** Excerpted records **

· · · · · · ·

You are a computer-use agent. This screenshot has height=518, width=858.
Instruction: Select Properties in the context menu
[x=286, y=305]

· · · · · · ·

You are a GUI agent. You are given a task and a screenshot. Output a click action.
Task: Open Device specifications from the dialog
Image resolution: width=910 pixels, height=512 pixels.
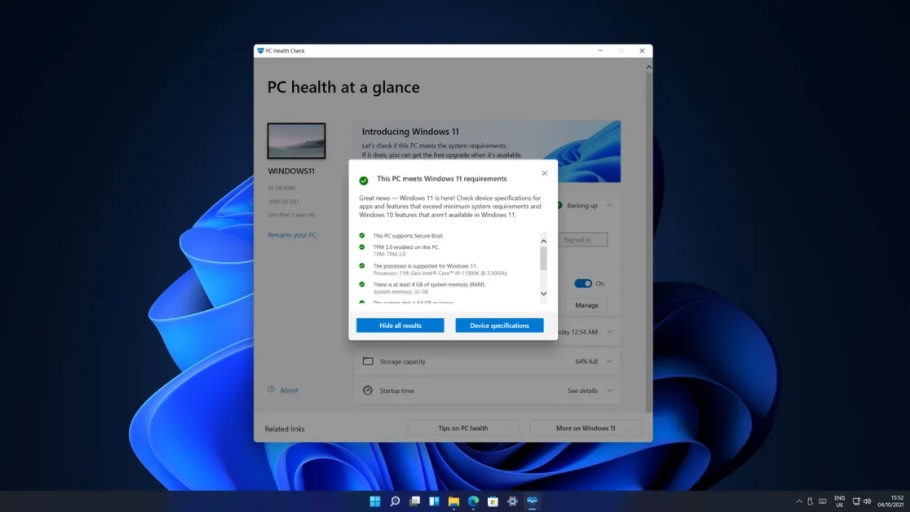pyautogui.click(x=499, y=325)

· · · · · · ·

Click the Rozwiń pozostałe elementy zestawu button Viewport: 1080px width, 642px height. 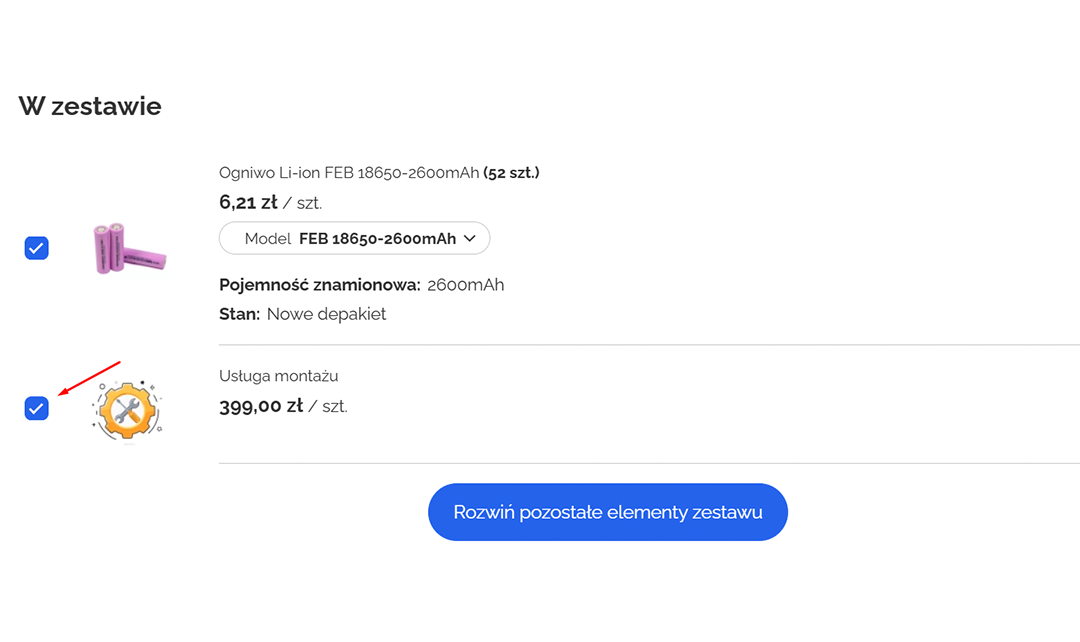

· · · · · · ·

** Work to complete **
What lines in the entries above hold "screenshot"? Copy every one.

** Solved problem **
You are a computer-use agent. This screenshot has height=518, width=858.
You are a GUI agent. You are given a task and a screenshot. Output a click action.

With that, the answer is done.